Der Mensch lebt um zu geben.

„Tue unermesslich Gutes. Hilf auch jenen, die dich nachher verletzen können. Denkt daran! Der Mensch lebt nicht, um zu nehmen, sondern um zu geben. Nur dies formt und reinigt die Seele.“
Letztes Testament: Ansprachen, Kap. 20, Vers 11ff.

„Im Paradies sammeln sich heute jene, die später die würdige Grundlage einer zukünftigen Menschheit bilden werden. Seid vernünftig, denn ins Paradies kommt nur jene Seele, die gelernt hat zu geben, und nicht zu nehmen. “
Letztes Testament: Fragen und Antworten – Teil 1, Frage 4

Dem Anderen das Bessere überlassen

„Begehre nicht das bessere Eigentum der anderen, sondern erfreue dich nur daran.
Und wenn du wählen kannst, so nimm das Schlechtere und lass das Bessere den Anderen.“

Letztes Testament: 27. Gebot

Anhänglichkeit  an Komfort schadet der Seele

„Begegne den Schwierigkeiten des Lebens mit offenem Herzen und reinen Gedanken.
Sie wurden dir gewährt, um deine Seele zu formen.
Nur der Unvernünftige beklagt die Unbeständigkeit seines Lebens.
Die meisten Qualen wird jener erleiden, der den materiellen Gütern stärker anhängt,
Ebenso wie derjenige, der mehr nach dem Grundsatz des Nehmens als nach dem des Gebens lebt.“

Letztes Testament: 23. Gebot

„Wenn man aber den Menschen mit allem möglichen materiellen Komfort umgibt, so entwickelt sich in seinem Bewusstsein das Bedürfnis nach immer mehr Komfort, und die Seele wird dabei gefühllos.
Auf diesem Boden wird ausgiebig die Habgier gedeihen, die einer der gefährlichsten Feinde der menschlichen Seele und des Verstandes in der materiellen Welt ist.“

Letztes Testament: Ansprachen, Kap. 20, Vers 11ff.

Die Wärme der  Seele bedingungslos verschenken

„Denkt daran!
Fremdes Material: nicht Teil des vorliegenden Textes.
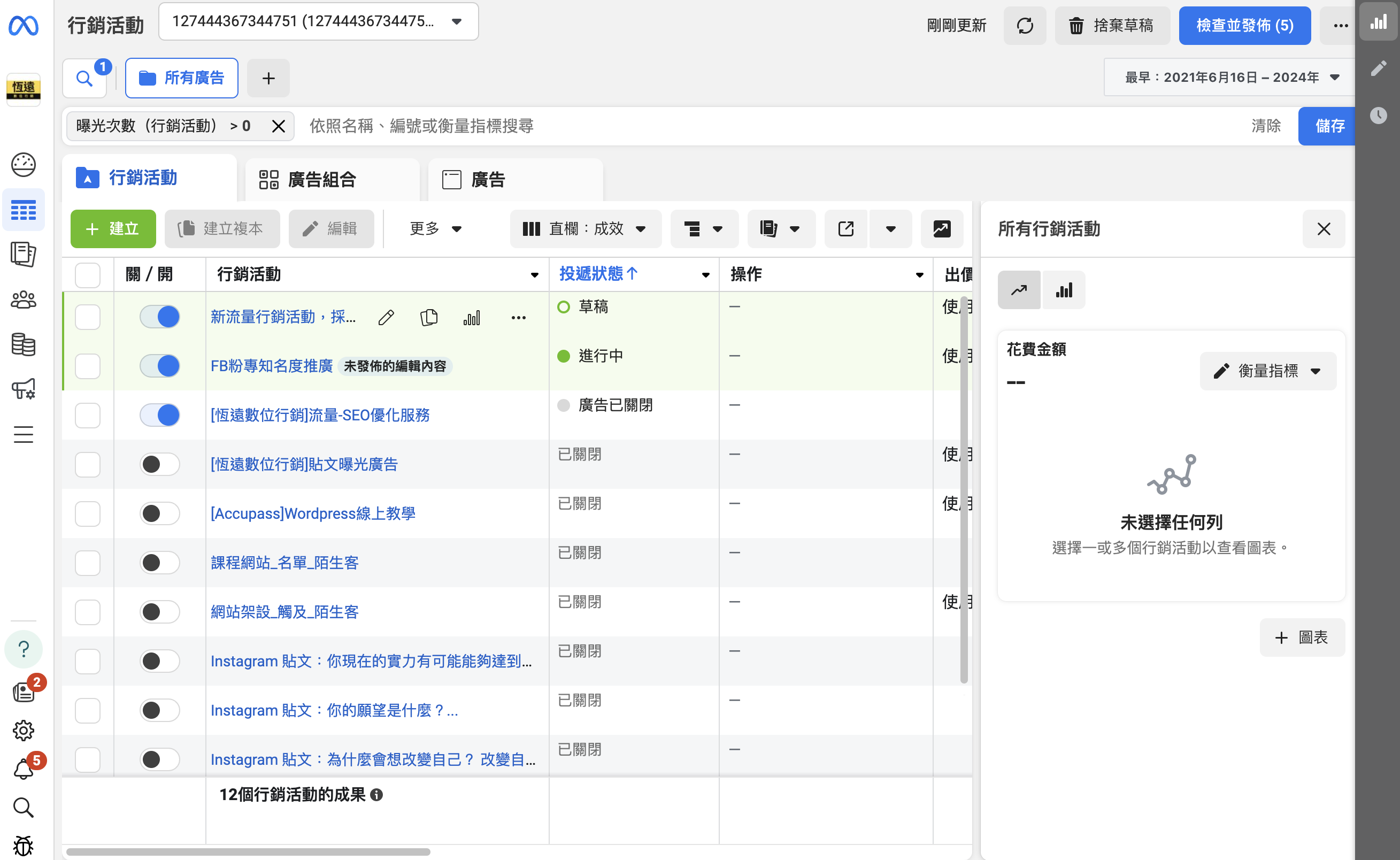Enable the 課程網站_名單_陌生客 campaign toggle

pyautogui.click(x=160, y=563)
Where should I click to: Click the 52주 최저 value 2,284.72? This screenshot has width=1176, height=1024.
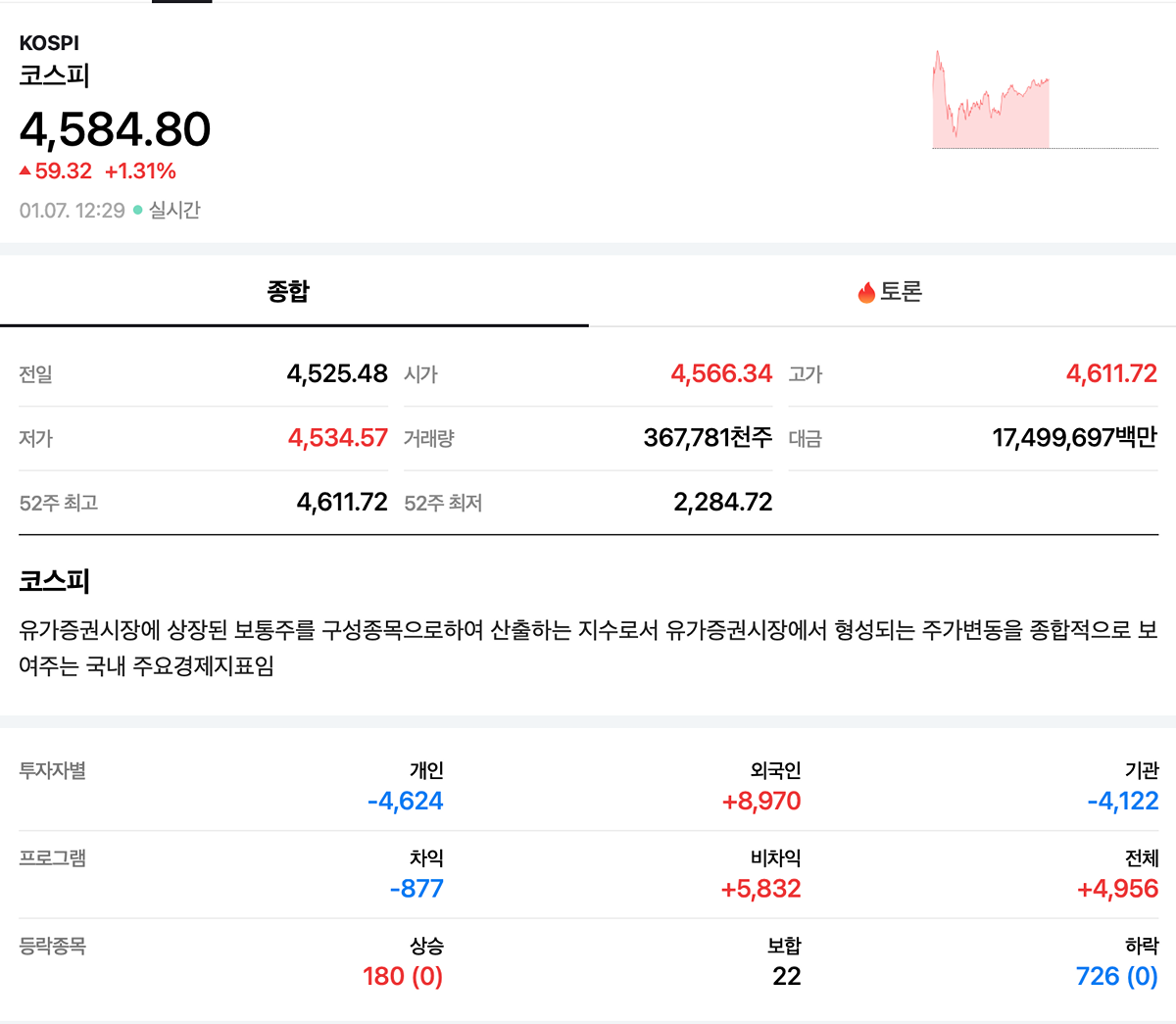pos(722,503)
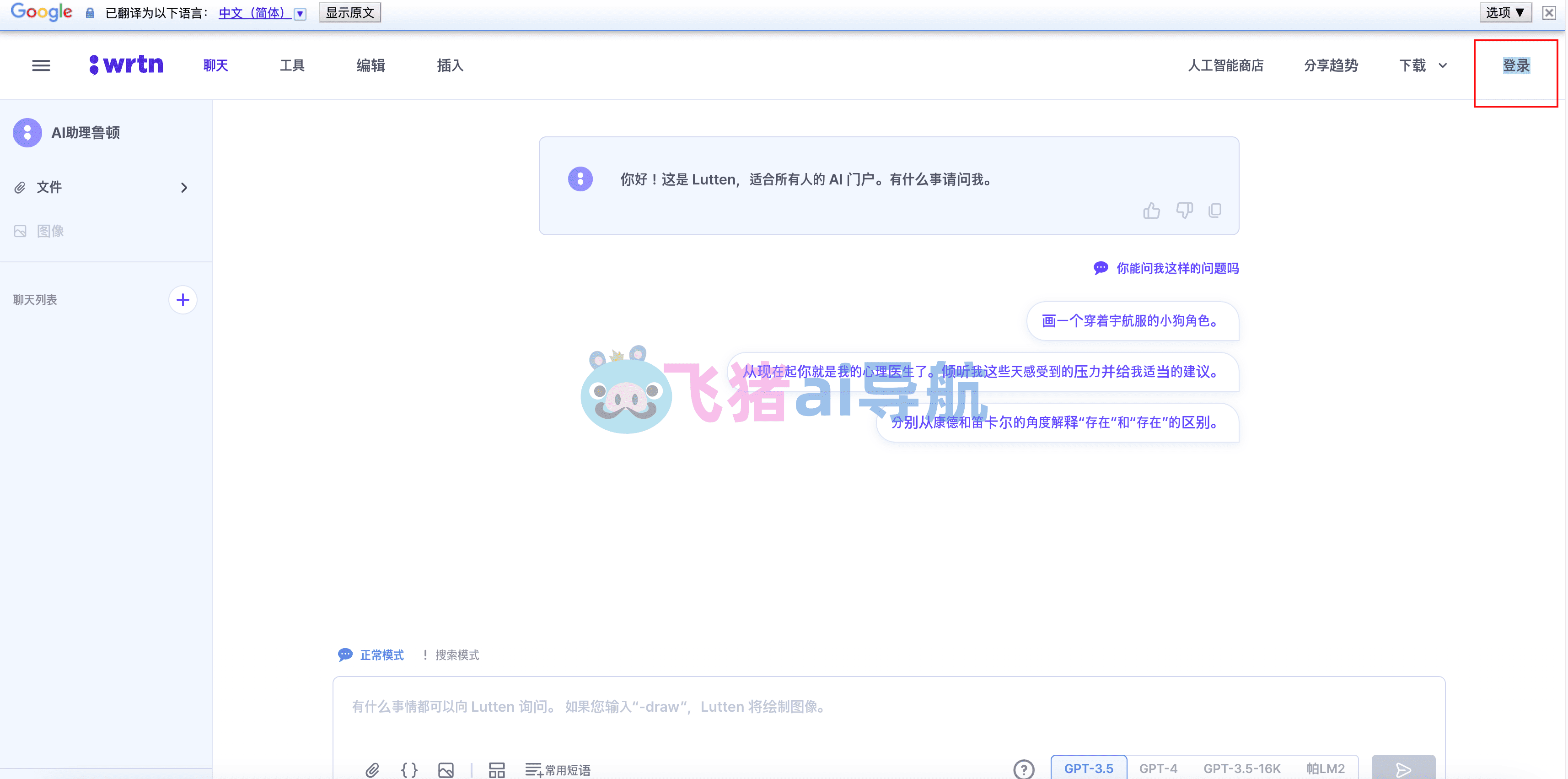
Task: Start a new chat with plus button
Action: coord(183,300)
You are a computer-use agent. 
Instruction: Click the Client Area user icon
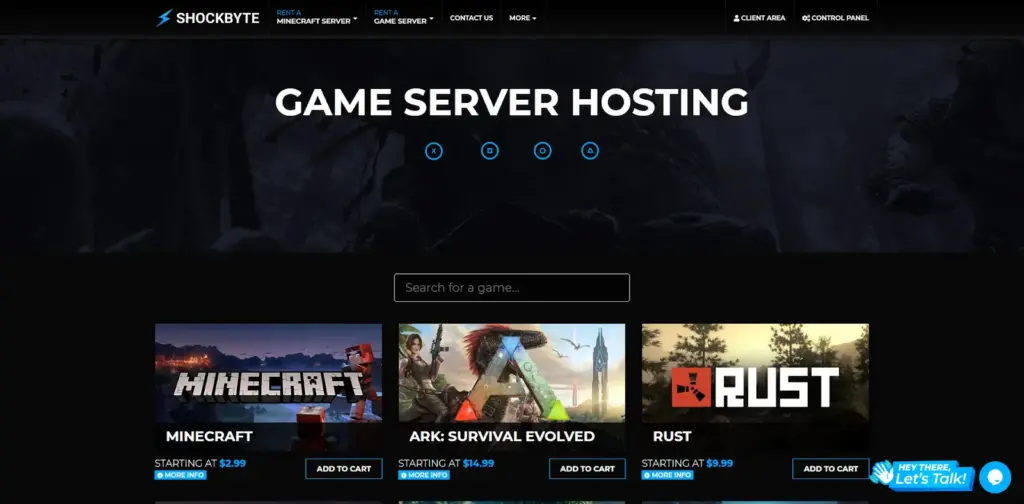point(737,18)
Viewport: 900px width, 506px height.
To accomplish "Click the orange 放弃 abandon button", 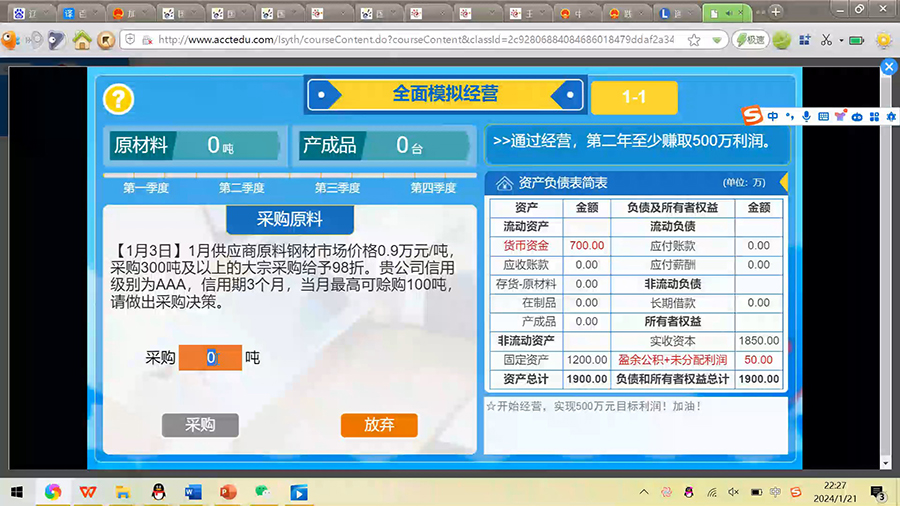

Wenn das Äußere zum Inneren wird und das Innere zum Äußeren, dann hat eure Seele den rechtschaffenen Weg gefunden.
Das muss man so verstehen: Die Erscheinungen in der Umwelt soll man in sich aufnehmen und mit seiner ganzen Seele empfinden; und die Wärme der Seele, die sich in euch befindet und entwickelt, sollt ihr unermesslich der Umwelt hingeben.
Und euer Blick sei nicht darauf gerichtet, ob euch Gutes mit Gutem vergolten wird!“

Letztes Testament: Ansprachen, Kap. 22, Vers 85ff.